## Record list
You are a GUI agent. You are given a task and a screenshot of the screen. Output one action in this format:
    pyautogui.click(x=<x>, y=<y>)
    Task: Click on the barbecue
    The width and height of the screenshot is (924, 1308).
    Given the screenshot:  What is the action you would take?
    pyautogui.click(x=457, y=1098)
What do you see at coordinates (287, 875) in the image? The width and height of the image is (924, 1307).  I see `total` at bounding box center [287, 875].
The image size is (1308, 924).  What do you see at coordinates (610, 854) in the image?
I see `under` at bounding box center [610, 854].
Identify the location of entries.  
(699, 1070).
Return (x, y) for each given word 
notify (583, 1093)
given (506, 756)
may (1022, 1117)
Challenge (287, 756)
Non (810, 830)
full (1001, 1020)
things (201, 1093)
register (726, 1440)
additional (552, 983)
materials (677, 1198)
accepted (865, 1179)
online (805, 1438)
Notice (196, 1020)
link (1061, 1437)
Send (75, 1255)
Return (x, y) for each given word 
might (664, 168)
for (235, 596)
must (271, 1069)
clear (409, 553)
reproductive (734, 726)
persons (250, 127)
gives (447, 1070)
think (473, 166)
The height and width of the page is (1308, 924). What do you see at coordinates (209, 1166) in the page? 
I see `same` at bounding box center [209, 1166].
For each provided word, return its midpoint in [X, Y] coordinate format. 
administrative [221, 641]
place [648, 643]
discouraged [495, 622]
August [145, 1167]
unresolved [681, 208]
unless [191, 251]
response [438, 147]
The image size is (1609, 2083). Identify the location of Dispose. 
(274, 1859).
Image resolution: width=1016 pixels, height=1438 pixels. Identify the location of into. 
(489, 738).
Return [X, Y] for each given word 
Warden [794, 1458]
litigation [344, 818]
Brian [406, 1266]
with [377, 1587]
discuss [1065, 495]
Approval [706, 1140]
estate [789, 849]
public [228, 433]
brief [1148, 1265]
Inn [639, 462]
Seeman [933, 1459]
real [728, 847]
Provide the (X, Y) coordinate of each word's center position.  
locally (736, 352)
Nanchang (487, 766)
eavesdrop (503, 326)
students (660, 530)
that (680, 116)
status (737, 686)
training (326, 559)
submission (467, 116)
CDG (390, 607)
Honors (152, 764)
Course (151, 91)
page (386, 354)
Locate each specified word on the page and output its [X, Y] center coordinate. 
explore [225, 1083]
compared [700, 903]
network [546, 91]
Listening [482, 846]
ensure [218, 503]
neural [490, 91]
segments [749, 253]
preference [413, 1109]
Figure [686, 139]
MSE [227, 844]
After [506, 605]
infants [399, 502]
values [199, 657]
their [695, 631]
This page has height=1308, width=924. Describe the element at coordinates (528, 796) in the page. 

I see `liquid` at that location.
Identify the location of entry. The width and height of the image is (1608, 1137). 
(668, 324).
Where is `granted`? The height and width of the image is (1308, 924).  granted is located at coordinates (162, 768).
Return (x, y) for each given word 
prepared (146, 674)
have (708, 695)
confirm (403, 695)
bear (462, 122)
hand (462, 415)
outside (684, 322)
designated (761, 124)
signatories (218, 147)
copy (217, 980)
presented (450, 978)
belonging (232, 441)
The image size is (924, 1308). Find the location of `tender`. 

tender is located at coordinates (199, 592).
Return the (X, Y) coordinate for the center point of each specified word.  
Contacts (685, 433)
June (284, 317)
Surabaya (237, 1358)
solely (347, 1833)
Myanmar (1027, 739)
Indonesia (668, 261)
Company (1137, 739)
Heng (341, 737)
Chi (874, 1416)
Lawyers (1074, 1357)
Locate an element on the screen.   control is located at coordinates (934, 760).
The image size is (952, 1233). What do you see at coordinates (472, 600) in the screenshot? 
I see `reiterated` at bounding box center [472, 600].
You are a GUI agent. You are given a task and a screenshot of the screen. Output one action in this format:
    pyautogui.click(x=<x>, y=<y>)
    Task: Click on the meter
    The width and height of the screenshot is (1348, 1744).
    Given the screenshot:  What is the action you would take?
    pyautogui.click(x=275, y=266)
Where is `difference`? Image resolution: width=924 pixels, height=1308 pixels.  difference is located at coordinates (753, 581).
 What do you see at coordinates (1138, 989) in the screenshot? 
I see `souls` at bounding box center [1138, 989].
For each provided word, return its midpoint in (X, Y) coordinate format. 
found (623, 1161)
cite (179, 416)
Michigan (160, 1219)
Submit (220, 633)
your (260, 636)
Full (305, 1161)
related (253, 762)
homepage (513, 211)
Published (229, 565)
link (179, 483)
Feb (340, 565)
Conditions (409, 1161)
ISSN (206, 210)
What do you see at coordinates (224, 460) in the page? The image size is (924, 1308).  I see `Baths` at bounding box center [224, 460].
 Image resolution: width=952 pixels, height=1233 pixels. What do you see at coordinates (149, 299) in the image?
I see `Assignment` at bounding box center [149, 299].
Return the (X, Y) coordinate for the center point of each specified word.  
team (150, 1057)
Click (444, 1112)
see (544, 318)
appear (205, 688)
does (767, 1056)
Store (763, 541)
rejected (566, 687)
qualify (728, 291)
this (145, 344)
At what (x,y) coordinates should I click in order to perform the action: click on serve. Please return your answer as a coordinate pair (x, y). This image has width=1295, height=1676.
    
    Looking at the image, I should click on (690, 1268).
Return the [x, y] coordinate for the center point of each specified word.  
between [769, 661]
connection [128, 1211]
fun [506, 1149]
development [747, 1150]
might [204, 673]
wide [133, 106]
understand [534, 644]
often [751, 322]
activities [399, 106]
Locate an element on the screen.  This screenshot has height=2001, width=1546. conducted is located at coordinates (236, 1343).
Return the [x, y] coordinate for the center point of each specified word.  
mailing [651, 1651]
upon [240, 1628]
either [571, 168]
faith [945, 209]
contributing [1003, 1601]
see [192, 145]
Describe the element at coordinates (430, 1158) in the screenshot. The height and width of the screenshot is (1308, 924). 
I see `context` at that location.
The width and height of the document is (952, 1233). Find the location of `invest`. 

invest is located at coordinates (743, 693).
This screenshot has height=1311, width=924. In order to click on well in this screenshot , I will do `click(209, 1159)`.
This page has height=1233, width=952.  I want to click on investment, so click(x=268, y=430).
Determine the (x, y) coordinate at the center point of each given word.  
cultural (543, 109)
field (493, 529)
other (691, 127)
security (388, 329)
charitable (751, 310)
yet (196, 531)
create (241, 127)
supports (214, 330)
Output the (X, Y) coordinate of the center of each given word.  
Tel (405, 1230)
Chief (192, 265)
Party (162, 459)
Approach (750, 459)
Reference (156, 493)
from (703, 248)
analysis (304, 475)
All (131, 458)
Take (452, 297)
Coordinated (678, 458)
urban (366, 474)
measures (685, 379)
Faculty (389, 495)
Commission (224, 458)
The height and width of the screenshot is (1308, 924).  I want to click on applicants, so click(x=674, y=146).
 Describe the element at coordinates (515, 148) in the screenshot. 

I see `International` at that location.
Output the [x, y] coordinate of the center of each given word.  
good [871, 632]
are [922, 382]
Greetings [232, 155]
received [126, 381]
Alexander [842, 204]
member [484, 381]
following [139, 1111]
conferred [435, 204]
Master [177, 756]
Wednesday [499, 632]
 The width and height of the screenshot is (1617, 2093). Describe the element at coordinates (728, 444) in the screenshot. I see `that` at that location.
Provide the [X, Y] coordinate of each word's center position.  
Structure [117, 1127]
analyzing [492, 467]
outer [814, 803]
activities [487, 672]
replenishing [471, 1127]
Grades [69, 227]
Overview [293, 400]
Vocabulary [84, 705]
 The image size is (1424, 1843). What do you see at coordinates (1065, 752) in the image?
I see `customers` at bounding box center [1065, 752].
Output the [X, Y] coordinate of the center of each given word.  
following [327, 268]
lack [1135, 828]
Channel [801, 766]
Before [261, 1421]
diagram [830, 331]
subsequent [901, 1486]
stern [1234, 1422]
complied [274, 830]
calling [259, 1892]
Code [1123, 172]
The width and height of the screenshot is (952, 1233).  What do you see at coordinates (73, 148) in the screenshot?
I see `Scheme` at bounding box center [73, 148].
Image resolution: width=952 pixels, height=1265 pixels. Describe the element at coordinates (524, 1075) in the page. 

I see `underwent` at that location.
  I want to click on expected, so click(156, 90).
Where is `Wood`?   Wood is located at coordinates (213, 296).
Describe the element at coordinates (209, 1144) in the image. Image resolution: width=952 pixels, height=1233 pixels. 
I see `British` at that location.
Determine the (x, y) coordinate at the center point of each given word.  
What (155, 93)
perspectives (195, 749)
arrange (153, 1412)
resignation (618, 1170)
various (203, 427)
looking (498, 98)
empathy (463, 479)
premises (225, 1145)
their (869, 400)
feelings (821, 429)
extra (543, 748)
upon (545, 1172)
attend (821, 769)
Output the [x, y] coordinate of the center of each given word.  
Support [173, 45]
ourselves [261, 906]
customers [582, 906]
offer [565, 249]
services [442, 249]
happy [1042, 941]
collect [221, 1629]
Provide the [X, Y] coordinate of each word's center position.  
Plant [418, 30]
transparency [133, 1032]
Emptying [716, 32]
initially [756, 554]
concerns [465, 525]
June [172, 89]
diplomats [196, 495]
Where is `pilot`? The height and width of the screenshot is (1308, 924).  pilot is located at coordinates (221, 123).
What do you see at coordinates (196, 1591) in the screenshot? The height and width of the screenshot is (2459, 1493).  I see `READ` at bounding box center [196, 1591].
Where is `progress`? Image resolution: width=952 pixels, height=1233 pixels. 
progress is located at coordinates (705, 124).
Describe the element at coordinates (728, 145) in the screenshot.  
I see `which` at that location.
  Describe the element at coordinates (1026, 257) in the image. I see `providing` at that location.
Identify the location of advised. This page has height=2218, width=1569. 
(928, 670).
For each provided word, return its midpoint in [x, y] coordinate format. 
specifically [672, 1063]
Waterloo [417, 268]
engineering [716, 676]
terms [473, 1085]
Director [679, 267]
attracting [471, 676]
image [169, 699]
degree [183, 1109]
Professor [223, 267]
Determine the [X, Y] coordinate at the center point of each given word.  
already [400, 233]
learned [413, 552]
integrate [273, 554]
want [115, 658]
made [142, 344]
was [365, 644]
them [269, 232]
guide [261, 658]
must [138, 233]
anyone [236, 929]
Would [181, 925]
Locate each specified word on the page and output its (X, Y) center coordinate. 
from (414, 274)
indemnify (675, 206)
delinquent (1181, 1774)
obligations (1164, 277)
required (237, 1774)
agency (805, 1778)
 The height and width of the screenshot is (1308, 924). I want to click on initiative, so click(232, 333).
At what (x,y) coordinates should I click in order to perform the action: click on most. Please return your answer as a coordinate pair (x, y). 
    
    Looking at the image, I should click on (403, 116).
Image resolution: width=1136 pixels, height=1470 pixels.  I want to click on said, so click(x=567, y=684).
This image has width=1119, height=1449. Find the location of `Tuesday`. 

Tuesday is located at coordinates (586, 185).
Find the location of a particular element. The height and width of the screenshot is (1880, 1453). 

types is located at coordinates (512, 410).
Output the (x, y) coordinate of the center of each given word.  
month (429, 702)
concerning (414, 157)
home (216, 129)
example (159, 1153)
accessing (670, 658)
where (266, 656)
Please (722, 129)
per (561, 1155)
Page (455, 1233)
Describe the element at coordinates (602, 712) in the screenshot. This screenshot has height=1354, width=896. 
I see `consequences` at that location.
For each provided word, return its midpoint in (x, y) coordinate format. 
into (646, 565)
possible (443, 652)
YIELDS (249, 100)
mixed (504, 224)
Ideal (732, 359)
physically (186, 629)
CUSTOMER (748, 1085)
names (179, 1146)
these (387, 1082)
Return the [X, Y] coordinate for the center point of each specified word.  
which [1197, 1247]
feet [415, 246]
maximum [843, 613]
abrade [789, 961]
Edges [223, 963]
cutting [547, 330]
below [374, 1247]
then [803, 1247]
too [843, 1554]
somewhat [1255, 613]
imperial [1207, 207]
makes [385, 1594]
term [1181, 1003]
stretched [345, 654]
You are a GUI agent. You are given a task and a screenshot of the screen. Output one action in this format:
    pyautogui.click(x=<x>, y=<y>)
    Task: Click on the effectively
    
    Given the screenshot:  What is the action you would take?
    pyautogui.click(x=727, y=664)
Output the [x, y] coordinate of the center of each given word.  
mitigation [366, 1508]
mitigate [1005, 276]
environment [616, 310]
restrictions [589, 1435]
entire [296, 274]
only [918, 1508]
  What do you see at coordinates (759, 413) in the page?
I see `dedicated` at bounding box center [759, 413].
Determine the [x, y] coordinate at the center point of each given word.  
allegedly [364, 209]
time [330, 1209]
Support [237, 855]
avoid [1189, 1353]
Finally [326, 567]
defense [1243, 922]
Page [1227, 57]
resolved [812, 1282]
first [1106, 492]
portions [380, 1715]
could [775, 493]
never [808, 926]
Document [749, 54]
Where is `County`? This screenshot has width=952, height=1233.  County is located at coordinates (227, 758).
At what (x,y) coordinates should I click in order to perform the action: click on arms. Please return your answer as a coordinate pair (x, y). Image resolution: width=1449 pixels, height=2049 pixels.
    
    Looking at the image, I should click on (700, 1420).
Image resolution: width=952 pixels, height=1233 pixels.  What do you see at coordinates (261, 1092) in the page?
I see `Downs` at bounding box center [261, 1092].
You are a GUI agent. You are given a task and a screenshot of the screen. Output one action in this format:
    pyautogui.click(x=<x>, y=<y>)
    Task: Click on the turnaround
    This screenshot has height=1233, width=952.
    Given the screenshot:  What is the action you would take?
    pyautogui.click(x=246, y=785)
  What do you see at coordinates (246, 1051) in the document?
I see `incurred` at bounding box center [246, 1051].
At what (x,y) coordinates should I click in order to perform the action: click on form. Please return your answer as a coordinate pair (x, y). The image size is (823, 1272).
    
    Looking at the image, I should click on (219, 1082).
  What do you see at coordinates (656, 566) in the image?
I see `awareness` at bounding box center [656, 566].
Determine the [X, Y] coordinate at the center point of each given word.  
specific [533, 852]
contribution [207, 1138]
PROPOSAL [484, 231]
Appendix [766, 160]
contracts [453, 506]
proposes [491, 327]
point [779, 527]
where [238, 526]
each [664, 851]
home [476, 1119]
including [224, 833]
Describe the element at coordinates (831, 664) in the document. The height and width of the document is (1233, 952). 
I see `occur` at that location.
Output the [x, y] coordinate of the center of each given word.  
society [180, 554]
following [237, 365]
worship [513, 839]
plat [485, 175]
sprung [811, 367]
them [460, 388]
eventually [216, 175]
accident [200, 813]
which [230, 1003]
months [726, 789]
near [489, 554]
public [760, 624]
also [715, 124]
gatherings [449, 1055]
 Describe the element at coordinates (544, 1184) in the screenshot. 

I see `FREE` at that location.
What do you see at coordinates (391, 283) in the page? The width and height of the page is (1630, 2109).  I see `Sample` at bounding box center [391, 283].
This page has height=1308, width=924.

## Written task
Copy everything from the line containing "Reference (156, 493)" down to the line containing "The width and height of the screenshot is (1617, 2093).", substituting "Committee" for "Commission" and leaving all else unchanged.

## Exercise solution
Reference (156, 493)
from (703, 248)
analysis (304, 475)
All (131, 458)
Take (452, 297)
Coordinated (678, 458)
urban (366, 474)
measures (685, 379)
Faculty (389, 495)
Committee (224, 458)
The height and width of the screenshot is (1308, 924).  I want to click on applicants, so click(x=674, y=146).
 Describe the element at coordinates (515, 148) in the screenshot. 

I see `International` at that location.
Output the [x, y] coordinate of the center of each given word.  
good [871, 632]
are [922, 382]
Greetings [232, 155]
received [126, 381]
Alexander [842, 204]
member [484, 381]
following [139, 1111]
conferred [435, 204]
Master [177, 756]
Wednesday [499, 632]
 The width and height of the screenshot is (1617, 2093). Describe the element at coordinates (728, 444) in the screenshot. I see `that` at that location.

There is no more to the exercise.